Japan’s Topix Index rebounded from a loss of as much as 1.8%, and the yen erased an advance of up to 0.9%. A Thursday summary of opinions from last week’s Bank of Japan meeting, when it raised rates, showed one member identifying the neutral rate at 1%, while another called for timely rate increases to avoid rapid hikes. 

Global markets have been rocked in the past week as investors prepare for the US and Japanese central banks to move in opposite directions, in turn undermining the yen’s role as a cheap source of funding for financial assets.

The unspooling of the carry trade has further room to run but the declining velocity of the shift allows investors to breathe “a sigh of relief,” according to Quincy Krosby at LPL Financial. “A softer dollar, driven by the markets’ perception that the Fed will soon initiate an easing cycle, should help support a stronger yen — a negative for the trade.”

Three-quarters of the carry trade has been unwound as the recent slump wiped out all positive year-to-date returns, according to strategists at JPMorgan Chase & Co. 

The dollar was slightly weaker on Thursday, partly reversing moves from the prior session. Lackluster demand for a 10-year Treasury auction and $31.8 billion in debt offerings from blue-chip companies were headwinds.  

The Treasury auction result is “consistent with our view that we’re due for a continued correction higher in yield in the near-term,” said Zachary Griffiths, head of US investment grade and macro strategy at CreditSights. “The repricing following what was really just a moderately weak payrolls report seems way overdone.”

US markets

The S&P 500 closed 0.8% lower as Nvidia Corp. led losses in megacaps. Super Micro Computer Inc. tumbled 20% on disappointing earnings. In late trading, Warner Bros. Discovery Inc., the parent of CNN and TNT, plunged after posting a charge of $9.1-billion as it wrote down the value of its traditional TV networks.
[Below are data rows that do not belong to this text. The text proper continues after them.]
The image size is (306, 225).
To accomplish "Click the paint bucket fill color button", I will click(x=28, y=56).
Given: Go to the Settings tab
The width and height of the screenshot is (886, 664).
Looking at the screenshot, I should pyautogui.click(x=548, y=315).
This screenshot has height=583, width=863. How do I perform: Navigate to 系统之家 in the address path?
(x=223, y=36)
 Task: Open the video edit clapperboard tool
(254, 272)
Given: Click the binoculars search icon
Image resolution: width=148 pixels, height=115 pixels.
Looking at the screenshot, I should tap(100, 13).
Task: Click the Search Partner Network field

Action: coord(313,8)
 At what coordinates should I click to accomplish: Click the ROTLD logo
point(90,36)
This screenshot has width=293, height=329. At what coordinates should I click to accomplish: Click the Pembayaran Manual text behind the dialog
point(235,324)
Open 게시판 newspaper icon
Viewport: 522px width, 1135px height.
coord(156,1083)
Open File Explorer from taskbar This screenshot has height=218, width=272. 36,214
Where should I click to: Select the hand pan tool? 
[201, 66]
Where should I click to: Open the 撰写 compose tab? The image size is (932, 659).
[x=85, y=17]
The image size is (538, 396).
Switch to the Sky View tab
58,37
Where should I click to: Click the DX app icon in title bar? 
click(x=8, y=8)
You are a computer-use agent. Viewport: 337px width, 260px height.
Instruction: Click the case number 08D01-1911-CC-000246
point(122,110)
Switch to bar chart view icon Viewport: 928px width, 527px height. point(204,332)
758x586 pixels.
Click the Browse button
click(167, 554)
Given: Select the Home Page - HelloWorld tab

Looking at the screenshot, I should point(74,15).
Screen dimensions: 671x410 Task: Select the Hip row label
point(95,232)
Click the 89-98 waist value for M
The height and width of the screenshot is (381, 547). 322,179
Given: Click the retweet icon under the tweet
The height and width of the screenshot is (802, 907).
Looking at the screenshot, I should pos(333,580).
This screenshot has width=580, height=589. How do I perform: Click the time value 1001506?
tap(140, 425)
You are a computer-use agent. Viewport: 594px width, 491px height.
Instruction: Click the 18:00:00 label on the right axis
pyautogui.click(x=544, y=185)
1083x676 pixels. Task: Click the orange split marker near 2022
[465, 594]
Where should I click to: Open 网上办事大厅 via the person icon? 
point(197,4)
Shares in Sony rallied on Thursday after the Japanese consumer electronics company boosted its operating income guidance for the full year. 

Markets have been in a tailspin since weak economic data last week fueled worries that the Federal Reserve’s decision to hold rates at a two-decade high is risking a deeper economic slowdown.

JPMorgan economists now see a 35% chance that the US economy tips into a recession by the end of this year, up from 25% as of the start of last month.

“Stocks remain vulnerable,” said Fawad Razaqzada at City Index and Forex.com. “More evidence of a bottom is needed to excite the bulls again. Overall, sentiment remained cagey. Not many people were confident to buy this latest dip, especially with US CPI looming next week.”

Oil climbed as investors remained on edge over the possibility of a retaliatory strike from Iran on Israel. Gold rose for the first time in six sessions.